Stored data entries

┏━━

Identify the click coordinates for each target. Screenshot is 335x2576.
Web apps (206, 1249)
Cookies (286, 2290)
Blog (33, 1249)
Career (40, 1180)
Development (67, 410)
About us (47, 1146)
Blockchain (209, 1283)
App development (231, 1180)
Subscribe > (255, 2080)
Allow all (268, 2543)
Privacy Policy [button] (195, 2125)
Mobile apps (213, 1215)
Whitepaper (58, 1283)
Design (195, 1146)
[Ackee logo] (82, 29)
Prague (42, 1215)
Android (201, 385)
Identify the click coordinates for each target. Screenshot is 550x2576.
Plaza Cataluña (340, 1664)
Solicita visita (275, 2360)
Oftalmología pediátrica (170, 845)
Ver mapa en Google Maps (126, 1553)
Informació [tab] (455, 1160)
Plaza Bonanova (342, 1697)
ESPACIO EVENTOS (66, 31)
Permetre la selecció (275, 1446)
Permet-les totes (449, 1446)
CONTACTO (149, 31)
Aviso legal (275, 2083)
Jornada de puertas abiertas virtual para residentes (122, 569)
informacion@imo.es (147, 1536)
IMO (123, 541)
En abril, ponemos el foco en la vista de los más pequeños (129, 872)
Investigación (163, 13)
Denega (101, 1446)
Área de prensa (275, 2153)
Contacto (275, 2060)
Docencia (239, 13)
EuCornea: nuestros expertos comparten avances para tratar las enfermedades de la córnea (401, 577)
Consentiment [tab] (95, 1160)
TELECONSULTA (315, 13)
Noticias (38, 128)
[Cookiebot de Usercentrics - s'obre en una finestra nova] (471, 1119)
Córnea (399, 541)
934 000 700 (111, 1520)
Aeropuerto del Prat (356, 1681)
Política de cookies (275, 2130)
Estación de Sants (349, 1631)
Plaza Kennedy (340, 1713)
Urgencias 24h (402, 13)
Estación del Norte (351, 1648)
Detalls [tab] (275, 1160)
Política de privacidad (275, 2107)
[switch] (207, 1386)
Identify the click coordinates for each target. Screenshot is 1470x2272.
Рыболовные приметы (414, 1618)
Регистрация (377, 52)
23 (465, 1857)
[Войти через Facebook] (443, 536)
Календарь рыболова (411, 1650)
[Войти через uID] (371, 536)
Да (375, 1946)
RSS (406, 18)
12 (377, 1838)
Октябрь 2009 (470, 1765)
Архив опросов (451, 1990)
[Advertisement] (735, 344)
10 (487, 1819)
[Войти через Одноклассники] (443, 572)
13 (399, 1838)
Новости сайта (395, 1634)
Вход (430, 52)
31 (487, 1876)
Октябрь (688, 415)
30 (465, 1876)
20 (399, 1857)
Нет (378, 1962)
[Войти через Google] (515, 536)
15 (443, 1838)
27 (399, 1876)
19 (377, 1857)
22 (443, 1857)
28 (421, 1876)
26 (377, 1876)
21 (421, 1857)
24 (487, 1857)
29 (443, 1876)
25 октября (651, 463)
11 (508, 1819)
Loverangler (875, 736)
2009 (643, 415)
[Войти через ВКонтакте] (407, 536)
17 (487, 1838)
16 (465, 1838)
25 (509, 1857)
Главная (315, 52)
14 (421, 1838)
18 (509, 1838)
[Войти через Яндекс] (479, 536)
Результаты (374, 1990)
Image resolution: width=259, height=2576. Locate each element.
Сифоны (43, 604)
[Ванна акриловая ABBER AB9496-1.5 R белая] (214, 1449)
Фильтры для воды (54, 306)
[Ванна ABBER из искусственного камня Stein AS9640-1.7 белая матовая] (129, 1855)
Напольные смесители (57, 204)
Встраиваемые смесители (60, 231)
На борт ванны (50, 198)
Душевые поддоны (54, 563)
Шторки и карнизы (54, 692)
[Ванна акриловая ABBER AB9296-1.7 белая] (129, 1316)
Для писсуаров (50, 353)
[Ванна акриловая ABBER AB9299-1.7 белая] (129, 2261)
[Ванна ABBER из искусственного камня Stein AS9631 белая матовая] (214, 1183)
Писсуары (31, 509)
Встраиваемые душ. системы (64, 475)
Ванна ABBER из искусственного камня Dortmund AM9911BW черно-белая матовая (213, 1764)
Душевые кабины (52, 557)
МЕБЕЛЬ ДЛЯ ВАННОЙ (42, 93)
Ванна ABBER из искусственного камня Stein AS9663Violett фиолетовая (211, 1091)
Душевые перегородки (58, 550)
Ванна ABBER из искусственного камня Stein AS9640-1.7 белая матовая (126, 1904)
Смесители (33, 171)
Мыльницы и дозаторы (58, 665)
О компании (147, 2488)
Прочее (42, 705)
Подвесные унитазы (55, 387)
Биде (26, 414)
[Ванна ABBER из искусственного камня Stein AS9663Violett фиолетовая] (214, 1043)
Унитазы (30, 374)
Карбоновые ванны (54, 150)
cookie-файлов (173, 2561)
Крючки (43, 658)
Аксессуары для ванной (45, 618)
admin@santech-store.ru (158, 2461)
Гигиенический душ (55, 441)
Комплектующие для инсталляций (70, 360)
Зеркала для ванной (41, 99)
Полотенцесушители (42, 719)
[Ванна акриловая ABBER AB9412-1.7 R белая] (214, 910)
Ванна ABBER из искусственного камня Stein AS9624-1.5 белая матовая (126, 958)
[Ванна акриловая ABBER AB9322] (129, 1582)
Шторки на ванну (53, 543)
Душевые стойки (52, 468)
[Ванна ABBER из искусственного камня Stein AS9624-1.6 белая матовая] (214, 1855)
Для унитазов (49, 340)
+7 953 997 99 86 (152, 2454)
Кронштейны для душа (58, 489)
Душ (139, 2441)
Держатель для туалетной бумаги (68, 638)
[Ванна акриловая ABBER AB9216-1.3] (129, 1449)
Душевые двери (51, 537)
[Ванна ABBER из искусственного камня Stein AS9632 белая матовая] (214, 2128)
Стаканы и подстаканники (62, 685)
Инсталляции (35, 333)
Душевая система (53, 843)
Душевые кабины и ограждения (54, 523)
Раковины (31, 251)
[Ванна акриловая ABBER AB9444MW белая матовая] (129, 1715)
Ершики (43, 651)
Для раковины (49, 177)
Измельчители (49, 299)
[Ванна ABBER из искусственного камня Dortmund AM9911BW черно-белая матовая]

┗━━

Your response should hold the lines from the first line of the entries above through the line with "Screenshot is 1470x2272.", each retyped exactly, and nothing else.

Identify the click coordinates for each target. Screenshot is 335x2576.
Web apps (206, 1249)
Cookies (286, 2290)
Blog (33, 1249)
Career (40, 1180)
Development (67, 410)
About us (47, 1146)
Blockchain (209, 1283)
App development (231, 1180)
Subscribe > (255, 2080)
Allow all (268, 2543)
Privacy Policy [button] (195, 2125)
Mobile apps (213, 1215)
Whitepaper (58, 1283)
Design (195, 1146)
[Ackee logo] (82, 29)
Prague (42, 1215)
Android (201, 385)
Identify the click coordinates for each target. Screenshot is 550x2576.
Plaza Cataluña (340, 1664)
Solicita visita (275, 2360)
Oftalmología pediátrica (170, 845)
Ver mapa en Google Maps (126, 1553)
Informació [tab] (455, 1160)
Plaza Bonanova (342, 1697)
ESPACIO EVENTOS (66, 31)
Permetre la selecció (275, 1446)
Permet-les totes (449, 1446)
CONTACTO (149, 31)
Aviso legal (275, 2083)
Jornada de puertas abiertas virtual para residentes (122, 569)
informacion@imo.es (147, 1536)
IMO (123, 541)
En abril, ponemos el foco en la vista de los más pequeños (129, 872)
Investigación (163, 13)
Denega (101, 1446)
Área de prensa (275, 2153)
Contacto (275, 2060)
Docencia (239, 13)
EuCornea: nuestros expertos comparten avances para tratar las enfermedades de la córnea (401, 577)
Consentiment [tab] (95, 1160)
TELECONSULTA (315, 13)
Noticias (38, 128)
[Cookiebot de Usercentrics - s'obre en una finestra nova] (471, 1119)
Córnea (399, 541)
934 000 700 (111, 1520)
Aeropuerto del Prat (356, 1681)
Política de cookies (275, 2130)
Estación de Sants (349, 1631)
Plaza Kennedy (340, 1713)
Urgencias 24h (402, 13)
Estación del Norte (351, 1648)
Detalls [tab] (275, 1160)
Política de privacidad (275, 2107)
[switch] (207, 1386)
Identify the click coordinates for each target. Screenshot is 1470x2272.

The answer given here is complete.